Looking into the log file for the patch application eventually revealed the following:
-------------------------------------------------------------------------------- The following warnings have occurred during OPatch execution: 1) OUI-67303: Patches [ 12419090 ] will be rolled back. 2) OUI-67124:Copy failed from '/u01/app/oracle/BP11/12902308/12421404/files/bin/crsctl.bin' to '/u01/app/oracle/product/184.108.40.206/grid/bin/crsctl.bin'... 3) OUI-67124:ApplySession failed in system modification phase... 'ApplySession::apply failed: Copy failed from '/u01/app/oracle/BP11/12902308/12421404/files/bin/crsctl.bin' to '/u01/app/oracle/product/220.127.116.11/grid/bin/crsctl.bin'...
So now we can see where the issue occurred, but we still need to work out how to fix it. Checking out the file with ls all looked fine, and permissions seemed to look good too.
I’d also like to point out at this point that using opatch auto it is meant to take care of shutting down the GI stack cleanly and basically automating the application of the patch to both the GI and RDBMS homes.
fuser to the rescue
Last idea was to check if there was any processes using this file, a simple ps was not giving any clue that something was running from this $ORACLE_HOME, though there were lots of processes owned by the oracle user, nothing was obviously running from the GI home. One excellent way of finding out if a process is using a particular file or filesystem is fuser. I ran this and saw the following:
fuser -c /u01/app/oracle/product/18.104.22.168/grid/bin/crsctl.bin /u01/app/oracle/product/22.214.171.124/grid/bin/crsctl.bin: 1106c 2569c 3493c 4348c 4865c 5863c 5887c 6666c 6739c 7036c 7230c 7299c 7303c 8411 8428c 8487c 8545c 8642c 9462c 9754c 10634c 10710c 11278c 11413ce 11919c 12344 12907c 13550c 13674c 14992 15166c 15480c 15987 16282c 16421c 16982c 17390c 17500c 17860c 17932c 18162c 18373c 18667c 19065c 19980c 20017c 20019c 20115c 20139c 20441c 20594c 20942c 21202c 21305c 21761c 21825c 24599c 24792c
Ouch! That is a lot of processes that were using this executable, looking at a few they seemed to be ssh processes owned by oracle off to other servers. It seemed a bit of a pain to go through them all killing each one individually, and this is where fuser comes to the rescue again!

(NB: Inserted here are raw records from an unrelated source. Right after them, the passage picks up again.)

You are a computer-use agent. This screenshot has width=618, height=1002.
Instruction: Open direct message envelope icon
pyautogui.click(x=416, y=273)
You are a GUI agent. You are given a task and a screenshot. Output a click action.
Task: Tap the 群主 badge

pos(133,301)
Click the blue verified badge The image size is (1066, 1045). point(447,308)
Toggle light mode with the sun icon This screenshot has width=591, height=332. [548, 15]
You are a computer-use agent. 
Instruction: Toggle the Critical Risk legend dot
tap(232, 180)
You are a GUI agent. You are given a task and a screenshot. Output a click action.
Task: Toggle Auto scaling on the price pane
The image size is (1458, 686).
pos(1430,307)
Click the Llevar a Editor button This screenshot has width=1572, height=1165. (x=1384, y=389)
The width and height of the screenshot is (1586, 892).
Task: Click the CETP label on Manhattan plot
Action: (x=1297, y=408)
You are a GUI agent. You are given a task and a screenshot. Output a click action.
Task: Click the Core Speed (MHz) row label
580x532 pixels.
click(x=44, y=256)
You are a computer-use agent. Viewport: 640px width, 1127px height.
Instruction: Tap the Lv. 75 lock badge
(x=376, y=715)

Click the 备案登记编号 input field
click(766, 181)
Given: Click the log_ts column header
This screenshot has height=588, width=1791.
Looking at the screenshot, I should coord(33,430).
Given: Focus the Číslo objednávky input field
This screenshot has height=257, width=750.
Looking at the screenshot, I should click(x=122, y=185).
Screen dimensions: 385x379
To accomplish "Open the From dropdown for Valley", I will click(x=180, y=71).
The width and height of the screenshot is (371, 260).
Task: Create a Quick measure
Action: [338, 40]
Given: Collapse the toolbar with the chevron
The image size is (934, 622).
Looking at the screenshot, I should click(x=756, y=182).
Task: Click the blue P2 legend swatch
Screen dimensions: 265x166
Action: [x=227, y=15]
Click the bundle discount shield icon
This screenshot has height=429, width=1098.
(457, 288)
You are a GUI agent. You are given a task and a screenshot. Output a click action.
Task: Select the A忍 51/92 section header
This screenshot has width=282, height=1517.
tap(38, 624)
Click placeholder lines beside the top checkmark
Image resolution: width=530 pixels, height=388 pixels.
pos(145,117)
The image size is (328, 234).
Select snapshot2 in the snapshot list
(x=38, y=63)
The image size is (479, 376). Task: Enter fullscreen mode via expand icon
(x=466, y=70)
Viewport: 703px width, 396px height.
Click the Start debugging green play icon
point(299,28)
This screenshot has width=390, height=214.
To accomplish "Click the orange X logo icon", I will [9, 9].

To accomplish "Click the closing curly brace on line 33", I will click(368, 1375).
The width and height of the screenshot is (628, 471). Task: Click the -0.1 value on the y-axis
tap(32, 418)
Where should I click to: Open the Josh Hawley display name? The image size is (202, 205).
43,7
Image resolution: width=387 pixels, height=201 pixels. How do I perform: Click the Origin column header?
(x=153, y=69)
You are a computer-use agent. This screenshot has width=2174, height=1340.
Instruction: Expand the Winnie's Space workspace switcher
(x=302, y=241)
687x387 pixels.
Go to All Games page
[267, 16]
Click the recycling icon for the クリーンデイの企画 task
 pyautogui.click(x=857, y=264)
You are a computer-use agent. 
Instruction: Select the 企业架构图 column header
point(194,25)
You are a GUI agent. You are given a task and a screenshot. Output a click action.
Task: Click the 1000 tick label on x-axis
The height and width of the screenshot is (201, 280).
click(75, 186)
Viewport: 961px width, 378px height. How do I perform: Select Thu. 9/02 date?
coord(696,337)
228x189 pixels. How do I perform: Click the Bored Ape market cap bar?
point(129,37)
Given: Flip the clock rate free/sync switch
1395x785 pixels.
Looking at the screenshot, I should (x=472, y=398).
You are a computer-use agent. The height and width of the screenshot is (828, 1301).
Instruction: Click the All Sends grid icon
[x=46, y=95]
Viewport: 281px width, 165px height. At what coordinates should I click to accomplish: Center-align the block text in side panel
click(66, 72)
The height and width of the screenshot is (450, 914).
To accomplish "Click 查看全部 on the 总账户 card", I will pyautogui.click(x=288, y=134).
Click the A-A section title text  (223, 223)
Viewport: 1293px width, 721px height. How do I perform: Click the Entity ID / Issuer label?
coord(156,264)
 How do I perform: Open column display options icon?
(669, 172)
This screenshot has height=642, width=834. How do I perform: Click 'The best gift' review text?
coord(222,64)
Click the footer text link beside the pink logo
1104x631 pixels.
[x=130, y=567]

fuser -ck /u01/app/oracle/product/126.96.36.199/grid/bin/crsctl.bin
The -k flag kills all processes accessing this file. Now I could try manually applying the missing patches:
Manually Patching GI
This is well documented but bears repeating, when you are attempting to manually apply a patch (or indeed rollback a patch) to the GI Home you have to unlock the home as root. You need to run the following:
# /u01/app/oracle/product/188.8.131.52/grid/crs/install/rootcrs.pl -unlock
Now as the oracle user you descend to your patch directory and apply the patch with a simple opatch apply (or napply) and once you have applied all the patches to the GI Home you need to lock the GI Home again. Once more you need to run as root:
# /u01/app/oracle/product/184.108.40.206/grid/crs/install/rootcrs.pl -patch
Avoiding these steps is certainly one advantage of the opatch auto, I just wish it made it a bit obvious when it failed to apply every patch to a home!